• **MATERIAL FOR THIS TASK**:
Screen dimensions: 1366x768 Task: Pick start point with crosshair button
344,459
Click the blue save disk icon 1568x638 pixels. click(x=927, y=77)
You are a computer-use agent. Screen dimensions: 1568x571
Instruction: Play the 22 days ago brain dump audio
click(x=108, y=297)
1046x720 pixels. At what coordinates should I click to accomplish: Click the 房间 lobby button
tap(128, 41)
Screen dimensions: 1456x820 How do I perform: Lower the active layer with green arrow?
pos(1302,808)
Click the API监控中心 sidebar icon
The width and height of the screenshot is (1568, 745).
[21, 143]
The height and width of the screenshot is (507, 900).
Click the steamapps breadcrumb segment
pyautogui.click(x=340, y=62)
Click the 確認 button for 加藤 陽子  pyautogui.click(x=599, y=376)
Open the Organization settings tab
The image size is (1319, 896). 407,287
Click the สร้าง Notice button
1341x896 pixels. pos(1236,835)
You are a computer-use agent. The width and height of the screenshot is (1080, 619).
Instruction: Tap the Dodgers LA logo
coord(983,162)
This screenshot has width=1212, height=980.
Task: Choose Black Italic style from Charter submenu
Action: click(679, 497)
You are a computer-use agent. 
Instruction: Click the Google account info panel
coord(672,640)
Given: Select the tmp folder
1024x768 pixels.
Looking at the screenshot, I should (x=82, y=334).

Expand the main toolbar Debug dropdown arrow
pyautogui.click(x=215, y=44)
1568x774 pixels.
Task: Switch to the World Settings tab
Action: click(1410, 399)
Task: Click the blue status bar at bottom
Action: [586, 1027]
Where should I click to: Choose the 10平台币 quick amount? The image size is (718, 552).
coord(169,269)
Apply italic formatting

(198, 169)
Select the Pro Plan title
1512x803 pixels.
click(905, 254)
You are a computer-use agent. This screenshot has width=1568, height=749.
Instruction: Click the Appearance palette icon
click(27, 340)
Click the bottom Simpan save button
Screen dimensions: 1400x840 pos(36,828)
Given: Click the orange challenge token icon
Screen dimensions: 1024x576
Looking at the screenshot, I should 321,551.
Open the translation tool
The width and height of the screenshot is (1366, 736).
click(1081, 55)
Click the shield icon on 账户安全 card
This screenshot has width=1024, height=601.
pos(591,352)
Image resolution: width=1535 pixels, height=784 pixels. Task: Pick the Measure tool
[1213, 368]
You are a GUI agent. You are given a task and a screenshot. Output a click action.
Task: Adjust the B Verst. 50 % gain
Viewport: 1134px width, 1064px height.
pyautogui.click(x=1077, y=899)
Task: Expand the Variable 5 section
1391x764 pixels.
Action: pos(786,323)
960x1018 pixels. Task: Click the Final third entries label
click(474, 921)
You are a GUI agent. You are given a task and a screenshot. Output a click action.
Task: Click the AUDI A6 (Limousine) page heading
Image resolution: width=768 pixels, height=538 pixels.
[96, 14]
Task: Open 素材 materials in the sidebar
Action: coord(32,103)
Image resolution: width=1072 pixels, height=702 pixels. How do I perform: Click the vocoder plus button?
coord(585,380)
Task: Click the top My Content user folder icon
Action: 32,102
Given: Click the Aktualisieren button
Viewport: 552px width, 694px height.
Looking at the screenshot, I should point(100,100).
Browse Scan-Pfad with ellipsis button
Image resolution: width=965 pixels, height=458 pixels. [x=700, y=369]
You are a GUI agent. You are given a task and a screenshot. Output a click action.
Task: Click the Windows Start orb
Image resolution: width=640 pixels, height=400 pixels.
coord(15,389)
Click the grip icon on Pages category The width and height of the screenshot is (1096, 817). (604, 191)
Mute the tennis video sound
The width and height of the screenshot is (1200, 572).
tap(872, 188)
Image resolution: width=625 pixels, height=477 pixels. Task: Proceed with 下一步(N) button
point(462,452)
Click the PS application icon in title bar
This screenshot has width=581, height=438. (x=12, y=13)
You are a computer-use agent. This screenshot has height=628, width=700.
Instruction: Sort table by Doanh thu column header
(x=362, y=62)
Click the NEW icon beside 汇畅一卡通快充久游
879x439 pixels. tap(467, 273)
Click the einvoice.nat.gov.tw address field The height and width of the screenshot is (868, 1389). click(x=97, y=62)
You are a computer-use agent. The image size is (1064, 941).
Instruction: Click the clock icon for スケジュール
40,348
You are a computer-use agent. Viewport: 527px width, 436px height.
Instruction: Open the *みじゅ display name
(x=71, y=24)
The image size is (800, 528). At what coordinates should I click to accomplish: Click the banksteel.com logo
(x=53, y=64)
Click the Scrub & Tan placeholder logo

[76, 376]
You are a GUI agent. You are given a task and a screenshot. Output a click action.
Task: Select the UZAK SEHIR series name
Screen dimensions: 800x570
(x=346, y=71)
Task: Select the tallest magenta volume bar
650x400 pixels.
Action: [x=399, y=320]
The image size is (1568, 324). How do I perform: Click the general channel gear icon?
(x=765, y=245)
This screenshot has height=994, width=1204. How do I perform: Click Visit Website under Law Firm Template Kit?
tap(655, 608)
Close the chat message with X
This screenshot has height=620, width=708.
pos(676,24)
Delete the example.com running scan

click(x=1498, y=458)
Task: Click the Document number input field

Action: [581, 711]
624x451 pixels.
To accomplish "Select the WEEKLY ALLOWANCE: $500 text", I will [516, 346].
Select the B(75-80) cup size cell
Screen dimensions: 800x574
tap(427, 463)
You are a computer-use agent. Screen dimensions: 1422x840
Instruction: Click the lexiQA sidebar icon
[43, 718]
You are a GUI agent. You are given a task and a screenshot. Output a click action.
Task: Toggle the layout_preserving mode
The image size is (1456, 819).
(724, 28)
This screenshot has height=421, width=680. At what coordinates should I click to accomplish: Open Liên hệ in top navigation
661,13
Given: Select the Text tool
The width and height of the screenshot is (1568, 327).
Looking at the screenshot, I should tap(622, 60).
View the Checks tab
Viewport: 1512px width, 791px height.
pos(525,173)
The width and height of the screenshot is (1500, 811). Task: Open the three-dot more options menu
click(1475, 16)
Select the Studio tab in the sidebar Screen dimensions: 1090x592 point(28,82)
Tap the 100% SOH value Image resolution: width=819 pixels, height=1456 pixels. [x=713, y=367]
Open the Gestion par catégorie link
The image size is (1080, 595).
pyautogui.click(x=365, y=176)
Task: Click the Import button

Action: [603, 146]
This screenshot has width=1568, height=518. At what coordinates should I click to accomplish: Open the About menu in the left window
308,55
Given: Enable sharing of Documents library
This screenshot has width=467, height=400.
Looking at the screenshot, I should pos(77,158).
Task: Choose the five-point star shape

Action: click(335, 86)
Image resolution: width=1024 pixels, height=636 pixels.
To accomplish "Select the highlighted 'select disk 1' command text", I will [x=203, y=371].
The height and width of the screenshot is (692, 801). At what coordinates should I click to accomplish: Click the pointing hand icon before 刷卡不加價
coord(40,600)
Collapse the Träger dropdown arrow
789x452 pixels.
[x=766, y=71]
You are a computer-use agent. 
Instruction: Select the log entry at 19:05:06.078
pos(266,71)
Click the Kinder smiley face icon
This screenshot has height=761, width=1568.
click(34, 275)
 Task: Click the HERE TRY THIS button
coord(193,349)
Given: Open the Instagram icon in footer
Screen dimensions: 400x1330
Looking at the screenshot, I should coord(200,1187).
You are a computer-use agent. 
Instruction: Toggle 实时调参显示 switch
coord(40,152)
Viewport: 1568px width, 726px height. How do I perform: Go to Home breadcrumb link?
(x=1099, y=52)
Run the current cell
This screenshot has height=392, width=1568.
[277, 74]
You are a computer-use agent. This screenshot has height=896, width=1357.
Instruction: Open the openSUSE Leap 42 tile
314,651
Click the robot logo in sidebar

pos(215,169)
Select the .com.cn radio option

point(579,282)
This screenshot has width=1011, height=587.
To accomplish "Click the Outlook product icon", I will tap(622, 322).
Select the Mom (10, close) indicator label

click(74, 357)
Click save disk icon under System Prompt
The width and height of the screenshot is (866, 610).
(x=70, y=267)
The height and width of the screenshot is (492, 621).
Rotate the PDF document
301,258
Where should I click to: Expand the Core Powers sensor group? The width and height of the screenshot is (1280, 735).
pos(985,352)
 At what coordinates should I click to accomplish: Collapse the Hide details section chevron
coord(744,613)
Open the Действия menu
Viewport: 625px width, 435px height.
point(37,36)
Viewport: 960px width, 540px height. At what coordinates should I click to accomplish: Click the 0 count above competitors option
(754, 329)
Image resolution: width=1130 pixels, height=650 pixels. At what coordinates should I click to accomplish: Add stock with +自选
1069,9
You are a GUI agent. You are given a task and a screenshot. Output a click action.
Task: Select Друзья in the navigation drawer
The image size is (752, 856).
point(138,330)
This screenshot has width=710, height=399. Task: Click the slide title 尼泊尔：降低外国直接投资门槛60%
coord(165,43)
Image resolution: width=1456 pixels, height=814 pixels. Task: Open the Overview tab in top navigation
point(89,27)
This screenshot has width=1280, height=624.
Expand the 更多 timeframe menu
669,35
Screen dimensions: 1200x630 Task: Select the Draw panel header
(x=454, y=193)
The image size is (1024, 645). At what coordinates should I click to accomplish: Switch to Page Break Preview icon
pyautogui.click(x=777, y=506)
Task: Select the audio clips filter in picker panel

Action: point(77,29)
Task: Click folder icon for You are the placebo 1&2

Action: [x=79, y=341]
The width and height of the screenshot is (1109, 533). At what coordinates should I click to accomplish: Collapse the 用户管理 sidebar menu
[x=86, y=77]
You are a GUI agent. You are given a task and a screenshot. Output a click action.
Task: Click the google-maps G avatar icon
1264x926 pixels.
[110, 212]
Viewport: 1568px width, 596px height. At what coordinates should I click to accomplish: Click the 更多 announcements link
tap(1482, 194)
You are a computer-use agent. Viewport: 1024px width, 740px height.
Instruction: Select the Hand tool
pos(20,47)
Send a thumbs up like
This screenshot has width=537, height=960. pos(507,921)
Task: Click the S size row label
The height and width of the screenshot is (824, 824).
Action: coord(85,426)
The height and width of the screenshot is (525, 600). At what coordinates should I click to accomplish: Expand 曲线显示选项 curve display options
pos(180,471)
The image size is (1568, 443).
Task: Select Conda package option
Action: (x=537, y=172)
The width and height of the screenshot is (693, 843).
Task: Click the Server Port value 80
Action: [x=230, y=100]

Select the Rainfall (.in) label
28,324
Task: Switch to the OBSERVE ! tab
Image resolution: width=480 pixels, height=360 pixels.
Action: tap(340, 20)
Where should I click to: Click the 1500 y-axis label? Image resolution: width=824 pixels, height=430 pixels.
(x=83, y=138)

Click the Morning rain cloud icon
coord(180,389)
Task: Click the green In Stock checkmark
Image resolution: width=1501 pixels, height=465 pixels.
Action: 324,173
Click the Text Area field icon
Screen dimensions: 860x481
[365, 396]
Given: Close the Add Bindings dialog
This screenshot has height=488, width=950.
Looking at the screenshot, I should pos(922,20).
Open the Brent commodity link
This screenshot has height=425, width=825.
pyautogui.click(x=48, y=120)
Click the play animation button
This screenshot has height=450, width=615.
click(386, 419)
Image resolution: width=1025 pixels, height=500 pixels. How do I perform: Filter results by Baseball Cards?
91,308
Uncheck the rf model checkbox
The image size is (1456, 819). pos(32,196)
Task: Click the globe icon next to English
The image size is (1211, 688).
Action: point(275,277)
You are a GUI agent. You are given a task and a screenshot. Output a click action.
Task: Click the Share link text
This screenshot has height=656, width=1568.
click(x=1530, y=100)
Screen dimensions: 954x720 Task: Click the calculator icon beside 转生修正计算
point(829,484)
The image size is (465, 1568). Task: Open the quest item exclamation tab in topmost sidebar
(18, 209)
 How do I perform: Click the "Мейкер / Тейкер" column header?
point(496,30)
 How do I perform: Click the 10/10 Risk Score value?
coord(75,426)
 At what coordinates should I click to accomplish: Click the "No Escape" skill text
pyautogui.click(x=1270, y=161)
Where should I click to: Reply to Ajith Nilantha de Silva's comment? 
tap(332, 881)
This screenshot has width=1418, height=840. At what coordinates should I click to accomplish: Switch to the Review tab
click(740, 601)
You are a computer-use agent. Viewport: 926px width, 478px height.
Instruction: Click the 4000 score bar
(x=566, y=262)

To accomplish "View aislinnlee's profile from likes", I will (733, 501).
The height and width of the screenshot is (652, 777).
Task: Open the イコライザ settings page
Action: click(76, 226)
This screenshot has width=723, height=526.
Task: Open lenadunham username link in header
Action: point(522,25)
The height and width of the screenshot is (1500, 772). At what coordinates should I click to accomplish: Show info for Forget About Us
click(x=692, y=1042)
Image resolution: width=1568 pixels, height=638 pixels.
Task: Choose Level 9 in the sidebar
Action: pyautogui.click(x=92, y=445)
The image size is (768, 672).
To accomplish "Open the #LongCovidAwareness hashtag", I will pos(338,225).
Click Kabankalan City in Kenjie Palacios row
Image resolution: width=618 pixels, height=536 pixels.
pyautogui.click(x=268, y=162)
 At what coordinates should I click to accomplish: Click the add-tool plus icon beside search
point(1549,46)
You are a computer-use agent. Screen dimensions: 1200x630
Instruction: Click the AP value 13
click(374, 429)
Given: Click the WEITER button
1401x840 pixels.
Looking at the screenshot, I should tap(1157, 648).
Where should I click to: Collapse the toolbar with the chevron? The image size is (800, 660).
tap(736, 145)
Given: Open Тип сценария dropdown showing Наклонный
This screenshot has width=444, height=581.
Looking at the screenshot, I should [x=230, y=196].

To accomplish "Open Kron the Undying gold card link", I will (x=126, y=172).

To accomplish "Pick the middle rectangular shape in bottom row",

• **GIVEN REQUEST**: Copy the records from the line containing "Given: Enable sharing of Documents library" through the line containing "will [x=203, y=371]." without changing anything.

• **EXPECTED ANSWER**:
Given: Enable sharing of Documents library
This screenshot has width=467, height=400.
Looking at the screenshot, I should pos(77,158).
Task: Choose the five-point star shape

Action: click(335, 86)
Image resolution: width=1024 pixels, height=636 pixels.
To accomplish "Select the highlighted 'select disk 1' command text", I will [x=203, y=371].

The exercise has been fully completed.